• _RECORDS FOR THE EXERCISE_:
################

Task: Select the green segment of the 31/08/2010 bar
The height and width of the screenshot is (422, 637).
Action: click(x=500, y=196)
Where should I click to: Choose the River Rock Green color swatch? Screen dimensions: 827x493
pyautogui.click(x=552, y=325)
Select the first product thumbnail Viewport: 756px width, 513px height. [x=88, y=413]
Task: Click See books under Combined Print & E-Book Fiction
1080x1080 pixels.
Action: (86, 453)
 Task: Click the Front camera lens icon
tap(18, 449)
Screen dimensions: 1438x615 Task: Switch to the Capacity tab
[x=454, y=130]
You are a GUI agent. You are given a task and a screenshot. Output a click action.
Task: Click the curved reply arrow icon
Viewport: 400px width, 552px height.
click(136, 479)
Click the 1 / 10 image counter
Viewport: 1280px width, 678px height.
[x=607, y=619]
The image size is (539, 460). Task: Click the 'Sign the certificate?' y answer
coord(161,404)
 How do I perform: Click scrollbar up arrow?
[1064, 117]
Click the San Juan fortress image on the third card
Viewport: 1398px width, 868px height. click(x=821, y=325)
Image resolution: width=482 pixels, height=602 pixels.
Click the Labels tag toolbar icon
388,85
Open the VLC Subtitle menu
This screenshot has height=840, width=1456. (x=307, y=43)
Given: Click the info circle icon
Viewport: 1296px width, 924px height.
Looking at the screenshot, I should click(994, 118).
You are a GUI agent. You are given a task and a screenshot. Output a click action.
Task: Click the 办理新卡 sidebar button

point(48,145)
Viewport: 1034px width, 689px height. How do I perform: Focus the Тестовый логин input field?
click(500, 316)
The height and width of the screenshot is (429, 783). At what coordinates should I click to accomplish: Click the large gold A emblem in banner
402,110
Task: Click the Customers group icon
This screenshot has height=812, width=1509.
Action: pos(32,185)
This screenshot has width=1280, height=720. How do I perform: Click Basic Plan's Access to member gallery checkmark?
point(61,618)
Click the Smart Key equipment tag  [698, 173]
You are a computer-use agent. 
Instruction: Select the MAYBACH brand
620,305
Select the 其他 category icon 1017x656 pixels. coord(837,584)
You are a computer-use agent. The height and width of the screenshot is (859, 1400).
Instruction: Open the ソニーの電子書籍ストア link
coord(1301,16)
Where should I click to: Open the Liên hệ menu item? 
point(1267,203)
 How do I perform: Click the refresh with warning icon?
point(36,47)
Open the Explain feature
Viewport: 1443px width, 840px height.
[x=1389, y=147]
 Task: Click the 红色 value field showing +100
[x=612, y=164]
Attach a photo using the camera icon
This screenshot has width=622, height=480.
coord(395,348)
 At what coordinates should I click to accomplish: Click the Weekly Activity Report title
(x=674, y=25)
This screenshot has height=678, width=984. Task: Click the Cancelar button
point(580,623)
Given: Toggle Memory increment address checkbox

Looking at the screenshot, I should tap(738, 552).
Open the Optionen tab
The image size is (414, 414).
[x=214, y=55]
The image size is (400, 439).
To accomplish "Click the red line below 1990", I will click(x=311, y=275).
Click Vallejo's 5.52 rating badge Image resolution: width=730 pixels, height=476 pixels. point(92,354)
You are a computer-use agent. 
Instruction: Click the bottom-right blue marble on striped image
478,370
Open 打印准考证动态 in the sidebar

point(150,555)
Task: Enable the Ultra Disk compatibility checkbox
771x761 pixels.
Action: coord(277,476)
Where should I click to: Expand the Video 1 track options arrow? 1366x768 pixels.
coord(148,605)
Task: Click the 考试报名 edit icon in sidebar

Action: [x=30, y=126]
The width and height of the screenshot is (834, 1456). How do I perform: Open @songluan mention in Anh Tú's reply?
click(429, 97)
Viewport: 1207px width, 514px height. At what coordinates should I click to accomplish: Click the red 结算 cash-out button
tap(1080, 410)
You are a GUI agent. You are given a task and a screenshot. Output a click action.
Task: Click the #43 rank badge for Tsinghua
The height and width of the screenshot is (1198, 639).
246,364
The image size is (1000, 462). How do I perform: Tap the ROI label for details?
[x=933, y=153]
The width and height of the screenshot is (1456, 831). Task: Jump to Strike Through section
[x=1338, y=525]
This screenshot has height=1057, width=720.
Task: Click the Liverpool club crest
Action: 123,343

################

• _TASK OBJECTIVE_: Copy every one of the items above line for line, without changing any characters.

• _RESULT BELOW_:
Task: Select the green segment of the 31/08/2010 bar
The height and width of the screenshot is (422, 637).
Action: click(x=500, y=196)
Where should I click to: Choose the River Rock Green color swatch? Screen dimensions: 827x493
pyautogui.click(x=552, y=325)
Select the first product thumbnail Viewport: 756px width, 513px height. [x=88, y=413]
Task: Click See books under Combined Print & E-Book Fiction
1080x1080 pixels.
Action: (86, 453)
 Task: Click the Front camera lens icon
tap(18, 449)
Screen dimensions: 1438x615 Task: Switch to the Capacity tab
[x=454, y=130]
You are a GUI agent. You are given a task and a screenshot. Output a click action.
Task: Click the curved reply arrow icon
Viewport: 400px width, 552px height.
click(136, 479)
Click the 1 / 10 image counter
Viewport: 1280px width, 678px height.
[x=607, y=619]
The image size is (539, 460). Task: Click the 'Sign the certificate?' y answer
coord(161,404)
 How do I perform: Click scrollbar up arrow?
[1064, 117]
Click the San Juan fortress image on the third card
Viewport: 1398px width, 868px height. click(x=821, y=325)
Image resolution: width=482 pixels, height=602 pixels.
Click the Labels tag toolbar icon
388,85
Open the VLC Subtitle menu
This screenshot has height=840, width=1456. (x=307, y=43)
Given: Click the info circle icon
Viewport: 1296px width, 924px height.
Looking at the screenshot, I should click(994, 118).
You are a GUI agent. You are given a task and a screenshot. Output a click action.
Task: Click the 办理新卡 sidebar button

point(48,145)
Viewport: 1034px width, 689px height. How do I perform: Focus the Тестовый логин input field?
click(500, 316)
The height and width of the screenshot is (429, 783). At what coordinates should I click to accomplish: Click the large gold A emblem in banner
402,110
Task: Click the Customers group icon
This screenshot has height=812, width=1509.
Action: pos(32,185)
This screenshot has width=1280, height=720. How do I perform: Click Basic Plan's Access to member gallery checkmark?
point(61,618)
Click the Smart Key equipment tag  [698, 173]
You are a computer-use agent. 
Instruction: Select the MAYBACH brand
620,305
Select the 其他 category icon 1017x656 pixels. coord(837,584)
You are a computer-use agent. The height and width of the screenshot is (859, 1400).
Instruction: Open the ソニーの電子書籍ストア link
coord(1301,16)
Where should I click to: Open the Liên hệ menu item? 
point(1267,203)
 How do I perform: Click the refresh with warning icon?
point(36,47)
Open the Explain feature
Viewport: 1443px width, 840px height.
[x=1389, y=147]
 Task: Click the 红色 value field showing +100
[x=612, y=164]
Attach a photo using the camera icon
This screenshot has width=622, height=480.
coord(395,348)
 At what coordinates should I click to accomplish: Click the Weekly Activity Report title
(x=674, y=25)
This screenshot has height=678, width=984. Task: Click the Cancelar button
point(580,623)
Given: Toggle Memory increment address checkbox

Looking at the screenshot, I should tap(738, 552).
Open the Optionen tab
The image size is (414, 414).
[x=214, y=55]
The image size is (400, 439).
To accomplish "Click the red line below 1990", I will click(x=311, y=275).
Click Vallejo's 5.52 rating badge Image resolution: width=730 pixels, height=476 pixels. point(92,354)
You are a computer-use agent. 
Instruction: Click the bottom-right blue marble on striped image
478,370
Open 打印准考证动态 in the sidebar

point(150,555)
Task: Enable the Ultra Disk compatibility checkbox
771x761 pixels.
Action: coord(277,476)
Where should I click to: Expand the Video 1 track options arrow? 1366x768 pixels.
coord(148,605)
Task: Click the 考试报名 edit icon in sidebar

Action: [x=30, y=126]
The width and height of the screenshot is (834, 1456). How do I perform: Open @songluan mention in Anh Tú's reply?
click(429, 97)
Viewport: 1207px width, 514px height. At what coordinates should I click to accomplish: Click the red 结算 cash-out button
tap(1080, 410)
You are a GUI agent. You are given a task and a screenshot. Output a click action.
Task: Click the #43 rank badge for Tsinghua
The height and width of the screenshot is (1198, 639).
246,364
The image size is (1000, 462). How do I perform: Tap the ROI label for details?
[x=933, y=153]
The width and height of the screenshot is (1456, 831). Task: Jump to Strike Through section
[x=1338, y=525]
This screenshot has height=1057, width=720.
Task: Click the Liverpool club crest
Action: 123,343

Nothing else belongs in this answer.